Given instruction ▸ Please rewrite the items from the line that has "Select the heading POTENZA DI ASPIRAZIONE" through the end of the items, replacing "Comac logo" with "Comac emblem" and leaving everything else unchanged.

· · · · ·

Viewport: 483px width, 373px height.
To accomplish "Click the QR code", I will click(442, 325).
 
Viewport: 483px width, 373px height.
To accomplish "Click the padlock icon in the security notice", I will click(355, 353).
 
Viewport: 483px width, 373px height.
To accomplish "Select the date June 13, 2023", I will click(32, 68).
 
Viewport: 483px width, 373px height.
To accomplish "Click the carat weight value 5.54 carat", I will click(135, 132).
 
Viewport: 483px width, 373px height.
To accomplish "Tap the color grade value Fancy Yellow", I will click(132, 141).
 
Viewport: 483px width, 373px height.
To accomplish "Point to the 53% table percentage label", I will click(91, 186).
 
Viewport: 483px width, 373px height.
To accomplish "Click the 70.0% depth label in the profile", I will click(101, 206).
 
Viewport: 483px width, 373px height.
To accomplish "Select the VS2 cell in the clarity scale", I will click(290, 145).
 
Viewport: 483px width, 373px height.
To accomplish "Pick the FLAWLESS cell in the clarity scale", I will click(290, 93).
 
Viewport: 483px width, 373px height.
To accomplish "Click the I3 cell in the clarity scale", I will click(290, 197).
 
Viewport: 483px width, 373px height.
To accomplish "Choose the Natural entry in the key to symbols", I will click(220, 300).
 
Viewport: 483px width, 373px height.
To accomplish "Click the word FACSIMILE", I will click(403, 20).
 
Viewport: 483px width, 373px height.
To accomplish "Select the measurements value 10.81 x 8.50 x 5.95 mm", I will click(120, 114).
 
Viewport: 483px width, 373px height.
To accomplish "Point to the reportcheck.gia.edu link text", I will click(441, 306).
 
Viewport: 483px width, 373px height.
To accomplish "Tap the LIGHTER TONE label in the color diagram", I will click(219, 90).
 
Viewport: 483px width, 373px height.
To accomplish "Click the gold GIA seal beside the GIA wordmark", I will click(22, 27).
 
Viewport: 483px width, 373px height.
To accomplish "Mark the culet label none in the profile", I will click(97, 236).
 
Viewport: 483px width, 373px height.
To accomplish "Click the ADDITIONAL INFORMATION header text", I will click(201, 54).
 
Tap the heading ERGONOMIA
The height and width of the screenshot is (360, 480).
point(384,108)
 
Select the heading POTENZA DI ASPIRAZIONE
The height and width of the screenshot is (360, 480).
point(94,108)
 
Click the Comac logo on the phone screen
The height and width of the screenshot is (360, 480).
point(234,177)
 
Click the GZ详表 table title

· · · · ·

Output for this task ▸
Select the heading POTENZA DI ASPIRAZIONE
The height and width of the screenshot is (360, 480).
point(94,108)
 
Click the Comac emblem on the phone screen
The height and width of the screenshot is (360, 480).
point(234,177)
 
Click the GZ详表 table title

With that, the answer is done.